Kłębowiec: Pasja, która zaskakuje. Leśnik zbiera piły łańcuchowe z całego świata
Czy można być miłośnikiem… pił łańcuchowych? Okazuje się, że tak! Andrzej Solak, leśnik z Kłębowca, od lat gromadzi i odnawia niezwykłe egzemplarze tego narzędzia, które towarzyszy mu zawodowo i prywatnie. Jego kolekcja liczy już około 200 pił, a każda z nich ma swoją własną historię.
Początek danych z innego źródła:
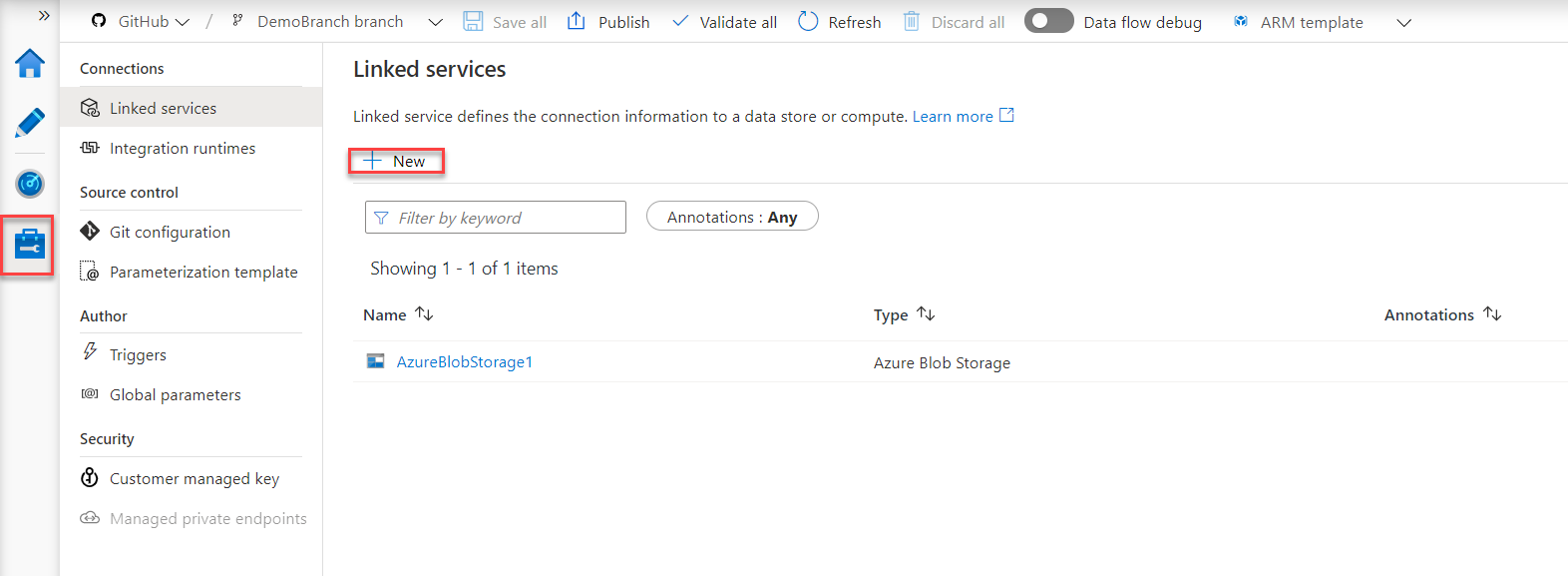
Task: Toggle Data flow debug switch
Action: pos(1048,22)
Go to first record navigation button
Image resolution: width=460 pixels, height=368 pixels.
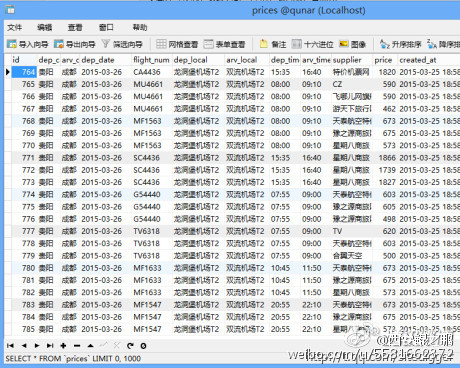click(x=10, y=346)
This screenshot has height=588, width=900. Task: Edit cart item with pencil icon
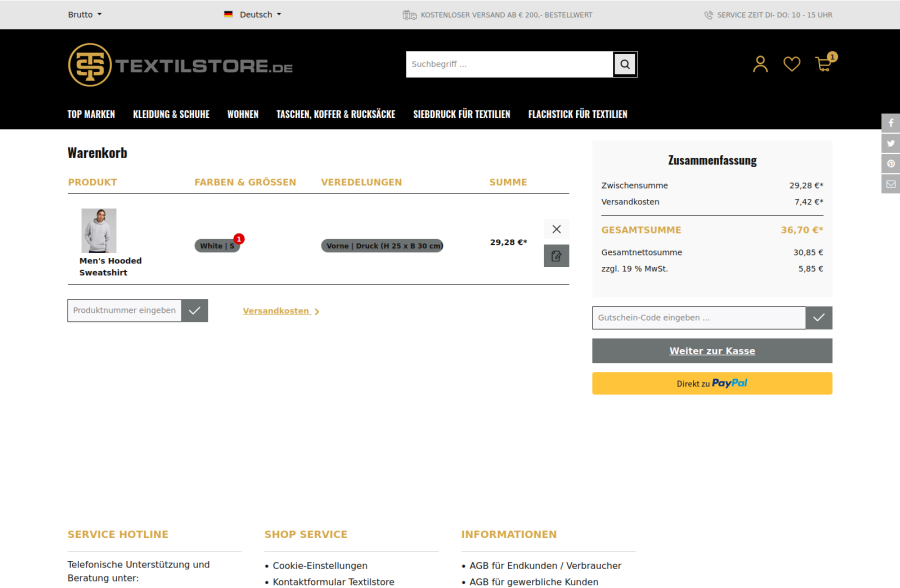click(x=556, y=256)
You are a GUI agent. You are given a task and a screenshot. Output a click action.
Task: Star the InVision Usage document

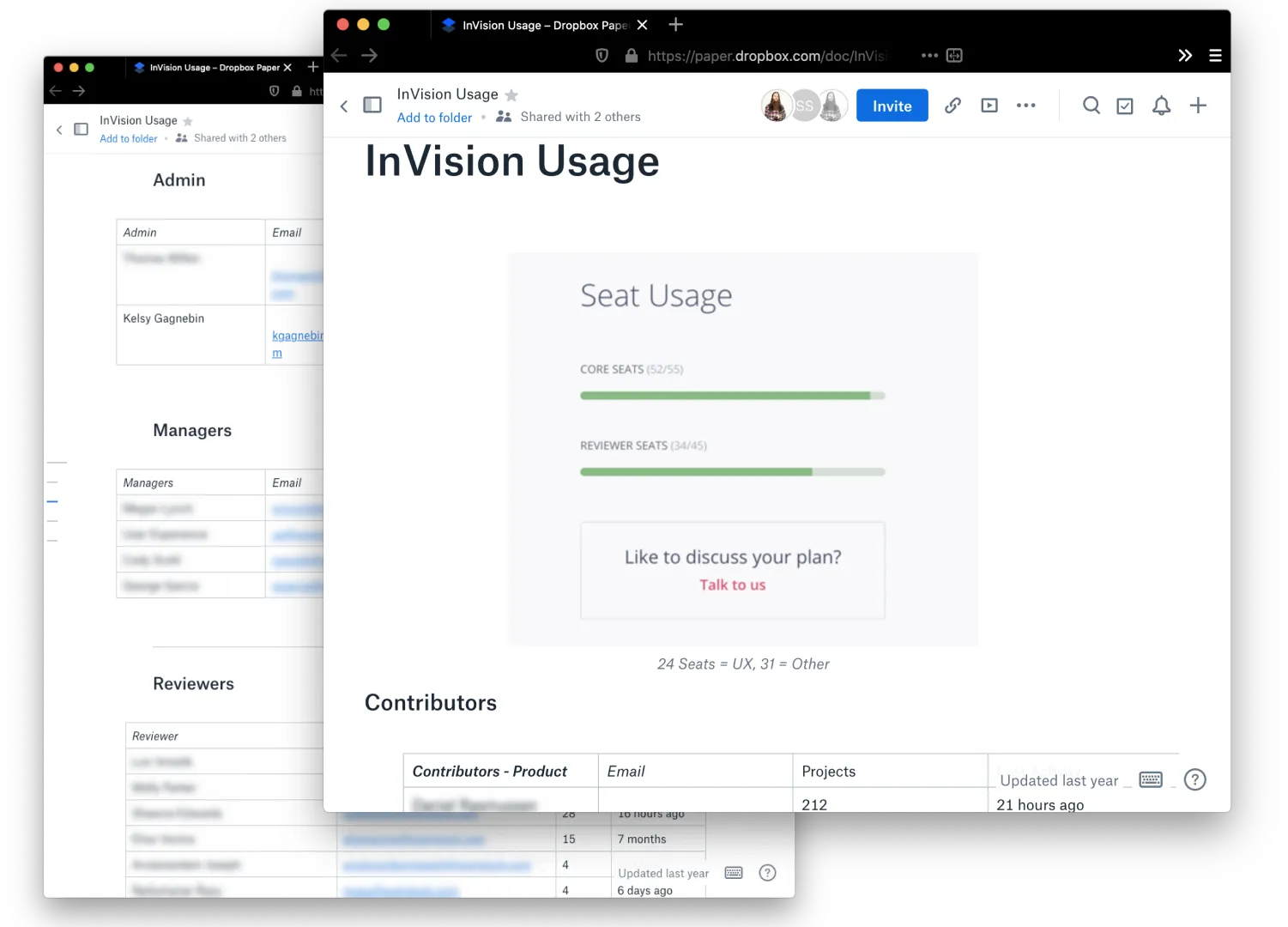[x=511, y=94]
Najstarsze perełki sprzed II wojny światowej
W zbiorach Andrzeja Solaka znajdziemy prawdziwe unikatowe okazy. Jednym z nich jest pilarka spalinowa firmy Al-co, działającej w Niemczech w okresie międzywojennym, a później – już w NRD – produkującej kolejne modele. Obok niej stoi równie stary model elektryczny. To właśnie takie maszyny – nieodrestaurowane, zachowane w oryginalnym stanie – najbardziej działają na wyobraźnię i pokazują, jak wyglądały początki techniki leśnej.
Pierwsza polska pilarka
Jak podkreśla kolekcjoner, jego pasja zaczęła się od pierwszej własnej piły – polskiej PS 190. – Jeszcze jako nastolatek taką posiadałem. Później, już z serii 80, złożyłem ją z części, które odkupiłem z magazynów nadleśnictwa. Do dziś służy mi w pracy – mówi Andrzej Solak.
Piły z całego świata
Choć największa część kolekcji pochodzi z Europy – z Niemiec, Francji, Anglii czy Czech – to w Kłębowcu można też znaleźć egzemplarze zza oceanu. Wśród nich na szczególną uwagę zasługuje żółta McCulloh oraz rzadki Craftsman z lat 40. XX wieku, produkowany zaledwie przez dwa lata. – Ten egzemplarz udało się zdobyć dzięki koledze, który podzielił się ze mną swoją zdobyczą. Kolekcjonerstwo pił w Polsce rozwija się i często wspieramy się w zdobywaniu nowych modeli – tłumaczy pasjonat.
Renowacja wymaga cierpliwości
Część pił prezentuje się w pełnej krasie, inne wciąż czekają na renowację. – Sam etap naprawy i doprowadzenia ich do idealnego stanu potrafi trwać latami. Mam modele, które czekają na swoją kolej kilkanaście lat – przyznaje Solak. Niektóre maszyny, jak np. dwucylindrowa, dwuosobowa pilarka, przez prawie pół wieku służyły jako reklama przed sklepem dealerskim. Trafiła do kolekcji w kiepskim stanie, ale dla właściciela ma ogromną wartość historyczną.
Pasja zakorzeniona w pracy
Nie da się ukryć, że zawód leśnika ułatwił Andrzejowi Solakowi rozwinięcie tej niezwykłej pasji. Jednak jego kolekcja to coś więcej niż tylko zbiór narzędzi – to żywa historia rozwoju techniki leśnej, opowieść o ludziach i epoce, w której piły były symbolem nowoczesności i postępu.